CASI IN CUI IL VALORE RISULTI INDETERMINATO
Qualora il valore risulti intederninato, indeterminabile, o vi sia una notevole divergenza tra le parti sulla stima, l'organismo decide il valore di riferimento, sino al limite di euro 250.000, e lo comunica alla parti. In ogni caso, se all'esito del procedimento di mediazione il valore risulta diverso, l'importo dell'indennità è dovuto secondo il corrispondente scaglione di riferimento.
ALTRE DISPOSIZIONI SULLE SPESE
Il valore della lite è indicato nella domanda di mediazione a norma del codice di procedura civile.
Le spese di mediazione comprendono anche l’onorario del mediatore per l’intero procedimento di mediazione, indipendentemente dal numero di incontri svolti.
Esse rimangono fisse anche nel caso di mutamento del mediatore nel corso del procedimento ovvero di nomina di uno o più mediatori ausiliari.
Le spese di mediazione indicate sono dovute in solido da ciascuna parte che ha aderito al procedimento.
Ai fini della corresponsione dell'indennità quando più soggetti rappresentano un unico centro d’interessi si considerano come un’unica parte.
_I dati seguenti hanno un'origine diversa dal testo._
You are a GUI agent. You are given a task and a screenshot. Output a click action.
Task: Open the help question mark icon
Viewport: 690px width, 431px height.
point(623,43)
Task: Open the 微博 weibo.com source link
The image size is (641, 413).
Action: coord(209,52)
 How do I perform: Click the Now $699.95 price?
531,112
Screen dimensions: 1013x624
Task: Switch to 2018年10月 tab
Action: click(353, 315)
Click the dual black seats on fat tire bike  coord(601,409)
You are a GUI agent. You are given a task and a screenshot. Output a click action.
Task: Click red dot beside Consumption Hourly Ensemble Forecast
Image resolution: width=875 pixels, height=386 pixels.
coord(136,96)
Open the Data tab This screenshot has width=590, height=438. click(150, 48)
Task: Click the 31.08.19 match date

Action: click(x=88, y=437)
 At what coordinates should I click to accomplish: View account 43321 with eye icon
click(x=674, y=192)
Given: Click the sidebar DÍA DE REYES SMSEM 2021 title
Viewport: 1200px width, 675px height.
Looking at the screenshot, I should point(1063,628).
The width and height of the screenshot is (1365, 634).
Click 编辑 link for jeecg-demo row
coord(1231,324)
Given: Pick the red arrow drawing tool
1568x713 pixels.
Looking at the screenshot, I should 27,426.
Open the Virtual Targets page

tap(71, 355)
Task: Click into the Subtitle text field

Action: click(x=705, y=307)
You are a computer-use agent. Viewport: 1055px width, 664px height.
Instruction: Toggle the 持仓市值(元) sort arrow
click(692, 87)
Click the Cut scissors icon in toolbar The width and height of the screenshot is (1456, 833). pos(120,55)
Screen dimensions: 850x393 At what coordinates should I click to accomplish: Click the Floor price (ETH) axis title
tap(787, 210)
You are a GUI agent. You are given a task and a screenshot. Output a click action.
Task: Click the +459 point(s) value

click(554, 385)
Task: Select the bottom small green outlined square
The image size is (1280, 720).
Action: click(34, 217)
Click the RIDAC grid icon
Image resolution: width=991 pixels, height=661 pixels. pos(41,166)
AI SENSI DELL'ARTICOLO 20 DEL D. LGS. N. 28/2010, IN CASO DI SUCCESSO DELLA MEDIAZIONE A CIASCUNA PARTE E' RICONOSCIUTO UN CREDITO DI IMPOSTA FINO A CONCORRENZA DI € 500,00. IN CASO DI INSUCCESSO DELLA MEDIAZIONE, IL CREDITO DI IMPOSTA E' RIDOTTO ALLA META'.